I reduci solitari dei matrimoni finiti

Come lo capisco Paolo Conti che sul Corsera dichiara: a 58 anni è tardi per innamorarsi

I reduci solitari dei matrimoni finiti

Ma come lo capisco Paolo Conti che sul Corsera dichiara: a 58 anni è tardi per innamorarsi. Trovo an­ch’io un po’ ridicoli i fintogiovani, gli adolescenti di ritorno che, in preda a un’arteriosclerosi gioiosa, ricordano solo se stessi di quarant’anni prima. Però mi fanno un po’ tenerezza quei ragazzoni tardivi e recidivi, come Mi­chele Placido, mi commuove la loro lotta contro l’età, anche loro hanno una canzone di riferimento: «Il nostro amore durerà per una breve eternità, salvo un miracolo chissà».

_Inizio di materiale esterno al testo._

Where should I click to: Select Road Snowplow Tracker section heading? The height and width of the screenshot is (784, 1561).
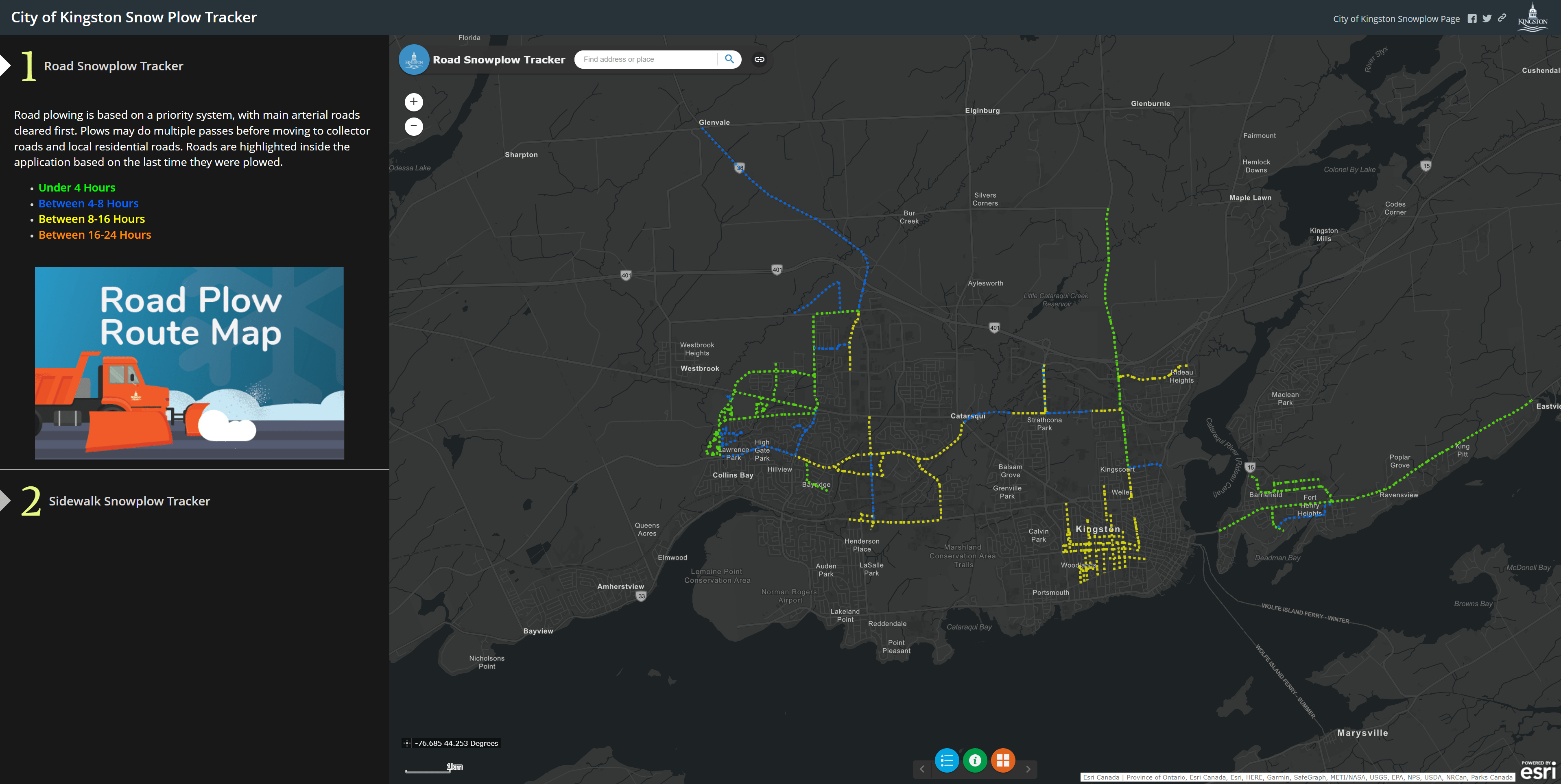(114, 66)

Il miracolo non ci sarà, anche perché i santi non spacciano viagra d’amore. Allora non resta che riconoscere una gerarchia dell’amore uscendo dai nostri casi personali. Dunque, al vertice c’è l’amore assoluto ed eterno tra marito e moglie, raro e prezioso. Poi viene la capacità di sublimare in altri campi le proprie insoddisfazioni, salvando il rapporto perenne. Segue, terzo livel­lo, un amore di riferimento per tutta la vita più episodi provvisori e tollerati per ossigenarsi. Poi si scende al disa­more bilaterale: saldamente insieme, ma ciascuno ha la sua vita.

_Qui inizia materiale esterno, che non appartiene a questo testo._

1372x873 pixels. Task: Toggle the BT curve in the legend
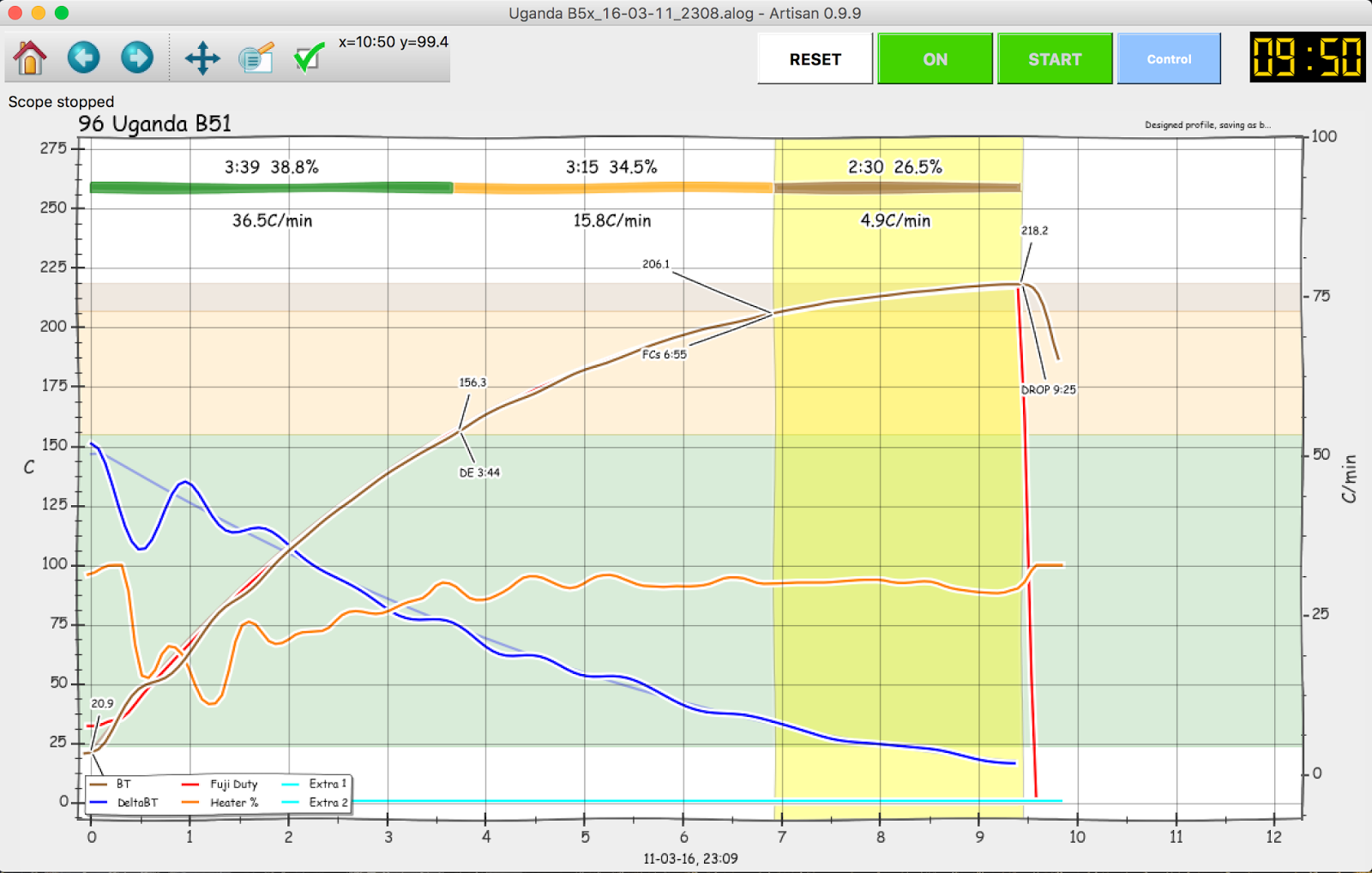click(x=122, y=783)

Dopo si arri­va alle separazioni e alle solitudini, le nostre. Alcune belle, altre penose, la gran parte belle e penose. Frugali rap­porti, brevi parentesi, disperate poli­gamie.

Miraggio finale è la compagna in extremis per concludere comba­ciando, o la badante generosa, o la co­munità di solitari. Intanto soli. Perché non si crede nell’amore o vi si crede troppo. Per insofferenza verso la fami­glia o per nostalgia di quella vera, origi­naria, amata e asfissiante in cui siamo nati.